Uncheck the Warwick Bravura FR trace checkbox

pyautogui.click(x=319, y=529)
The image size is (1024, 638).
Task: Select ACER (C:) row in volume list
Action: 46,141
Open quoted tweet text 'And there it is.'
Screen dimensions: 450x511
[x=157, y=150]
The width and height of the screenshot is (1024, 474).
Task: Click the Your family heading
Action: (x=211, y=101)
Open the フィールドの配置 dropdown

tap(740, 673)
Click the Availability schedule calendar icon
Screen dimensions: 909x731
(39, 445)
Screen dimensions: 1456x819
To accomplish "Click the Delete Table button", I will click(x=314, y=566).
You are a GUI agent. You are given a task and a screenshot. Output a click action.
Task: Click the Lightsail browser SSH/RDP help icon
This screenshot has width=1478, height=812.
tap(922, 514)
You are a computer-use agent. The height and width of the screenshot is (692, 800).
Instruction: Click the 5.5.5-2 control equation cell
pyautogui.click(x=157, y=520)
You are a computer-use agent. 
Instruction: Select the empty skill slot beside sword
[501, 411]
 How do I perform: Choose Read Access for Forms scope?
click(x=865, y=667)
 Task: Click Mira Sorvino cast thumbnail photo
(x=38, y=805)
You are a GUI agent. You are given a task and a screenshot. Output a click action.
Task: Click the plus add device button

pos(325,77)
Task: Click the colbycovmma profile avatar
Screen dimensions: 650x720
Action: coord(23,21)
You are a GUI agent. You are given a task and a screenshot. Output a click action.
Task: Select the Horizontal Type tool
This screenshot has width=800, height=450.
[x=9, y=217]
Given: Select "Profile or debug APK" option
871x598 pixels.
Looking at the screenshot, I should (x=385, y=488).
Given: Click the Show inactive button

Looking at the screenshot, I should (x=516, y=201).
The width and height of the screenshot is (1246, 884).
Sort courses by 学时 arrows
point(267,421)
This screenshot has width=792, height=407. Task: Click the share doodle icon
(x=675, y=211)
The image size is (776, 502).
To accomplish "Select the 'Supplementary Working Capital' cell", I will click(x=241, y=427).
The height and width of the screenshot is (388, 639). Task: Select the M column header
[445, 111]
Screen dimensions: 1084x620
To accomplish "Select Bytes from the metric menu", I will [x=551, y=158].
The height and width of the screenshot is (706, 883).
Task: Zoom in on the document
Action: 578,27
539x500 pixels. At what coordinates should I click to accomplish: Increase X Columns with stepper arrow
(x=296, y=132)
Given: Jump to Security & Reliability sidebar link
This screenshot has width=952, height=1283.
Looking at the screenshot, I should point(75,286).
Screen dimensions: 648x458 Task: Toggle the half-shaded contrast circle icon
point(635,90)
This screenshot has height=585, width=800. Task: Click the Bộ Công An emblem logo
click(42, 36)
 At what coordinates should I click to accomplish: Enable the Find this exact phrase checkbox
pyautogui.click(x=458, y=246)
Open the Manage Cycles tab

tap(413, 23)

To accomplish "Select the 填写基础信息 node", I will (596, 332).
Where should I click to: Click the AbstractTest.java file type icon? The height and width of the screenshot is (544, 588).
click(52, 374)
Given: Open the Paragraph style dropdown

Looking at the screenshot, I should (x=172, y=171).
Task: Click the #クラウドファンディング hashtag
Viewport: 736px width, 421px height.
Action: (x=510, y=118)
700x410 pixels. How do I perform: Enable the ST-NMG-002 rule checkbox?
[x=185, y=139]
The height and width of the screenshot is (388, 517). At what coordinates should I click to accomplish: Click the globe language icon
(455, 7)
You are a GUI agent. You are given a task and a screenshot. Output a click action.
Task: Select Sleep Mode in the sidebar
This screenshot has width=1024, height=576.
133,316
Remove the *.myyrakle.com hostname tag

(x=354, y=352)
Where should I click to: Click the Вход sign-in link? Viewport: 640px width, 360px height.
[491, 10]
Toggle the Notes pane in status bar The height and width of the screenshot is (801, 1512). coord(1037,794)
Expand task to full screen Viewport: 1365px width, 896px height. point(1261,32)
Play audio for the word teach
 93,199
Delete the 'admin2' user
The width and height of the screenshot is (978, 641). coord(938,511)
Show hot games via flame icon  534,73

++++

Directions: Reproduce the data above in full. Leave nothing out.

Completed task:
Uncheck the Warwick Bravura FR trace checkbox

pyautogui.click(x=319, y=529)
The image size is (1024, 638).
Task: Select ACER (C:) row in volume list
Action: 46,141
Open quoted tweet text 'And there it is.'
Screen dimensions: 450x511
[x=157, y=150]
The width and height of the screenshot is (1024, 474).
Task: Click the Your family heading
Action: (x=211, y=101)
Open the フィールドの配置 dropdown

tap(740, 673)
Click the Availability schedule calendar icon
Screen dimensions: 909x731
(39, 445)
Screen dimensions: 1456x819
To accomplish "Click the Delete Table button", I will click(x=314, y=566).
You are a GUI agent. You are given a task and a screenshot. Output a click action.
Task: Click the Lightsail browser SSH/RDP help icon
This screenshot has width=1478, height=812.
tap(922, 514)
You are a computer-use agent. The height and width of the screenshot is (692, 800).
Instruction: Click the 5.5.5-2 control equation cell
pyautogui.click(x=157, y=520)
You are a computer-use agent. 
Instruction: Select the empty skill slot beside sword
[501, 411]
 How do I perform: Choose Read Access for Forms scope?
click(x=865, y=667)
 Task: Click Mira Sorvino cast thumbnail photo
(x=38, y=805)
You are a GUI agent. You are given a task and a screenshot. Output a click action.
Task: Click the plus add device button

pos(325,77)
Task: Click the colbycovmma profile avatar
Screen dimensions: 650x720
Action: coord(23,21)
You are a GUI agent. You are given a task and a screenshot. Output a click action.
Task: Select the Horizontal Type tool
This screenshot has width=800, height=450.
[x=9, y=217]
Given: Select "Profile or debug APK" option
871x598 pixels.
Looking at the screenshot, I should (x=385, y=488).
Given: Click the Show inactive button

Looking at the screenshot, I should (x=516, y=201).
The width and height of the screenshot is (1246, 884).
Sort courses by 学时 arrows
point(267,421)
This screenshot has width=792, height=407. Task: Click the share doodle icon
(x=675, y=211)
The image size is (776, 502).
To accomplish "Select the 'Supplementary Working Capital' cell", I will click(x=241, y=427).
The height and width of the screenshot is (388, 639). Task: Select the M column header
[445, 111]
Screen dimensions: 1084x620
To accomplish "Select Bytes from the metric menu", I will [x=551, y=158].
The height and width of the screenshot is (706, 883).
Task: Zoom in on the document
Action: 578,27
539x500 pixels. At what coordinates should I click to accomplish: Increase X Columns with stepper arrow
(x=296, y=132)
Given: Jump to Security & Reliability sidebar link
This screenshot has width=952, height=1283.
Looking at the screenshot, I should point(75,286).
Screen dimensions: 648x458 Task: Toggle the half-shaded contrast circle icon
point(635,90)
This screenshot has height=585, width=800. Task: Click the Bộ Công An emblem logo
click(42, 36)
 At what coordinates should I click to accomplish: Enable the Find this exact phrase checkbox
pyautogui.click(x=458, y=246)
Open the Manage Cycles tab

tap(413, 23)

To accomplish "Select the 填写基础信息 node", I will (596, 332).
Where should I click to: Click the AbstractTest.java file type icon? The height and width of the screenshot is (544, 588).
click(52, 374)
Given: Open the Paragraph style dropdown

Looking at the screenshot, I should (x=172, y=171).
Task: Click the #クラウドファンディング hashtag
Viewport: 736px width, 421px height.
Action: (x=510, y=118)
700x410 pixels. How do I perform: Enable the ST-NMG-002 rule checkbox?
[x=185, y=139]
The height and width of the screenshot is (388, 517). At what coordinates should I click to accomplish: Click the globe language icon
(455, 7)
You are a GUI agent. You are given a task and a screenshot. Output a click action.
Task: Select Sleep Mode in the sidebar
This screenshot has width=1024, height=576.
133,316
Remove the *.myyrakle.com hostname tag

(x=354, y=352)
Where should I click to: Click the Вход sign-in link? Viewport: 640px width, 360px height.
[491, 10]
Toggle the Notes pane in status bar The height and width of the screenshot is (801, 1512). coord(1037,794)
Expand task to full screen Viewport: 1365px width, 896px height. point(1261,32)
Play audio for the word teach
 93,199
Delete the 'admin2' user
The width and height of the screenshot is (978, 641). coord(938,511)
Show hot games via flame icon  534,73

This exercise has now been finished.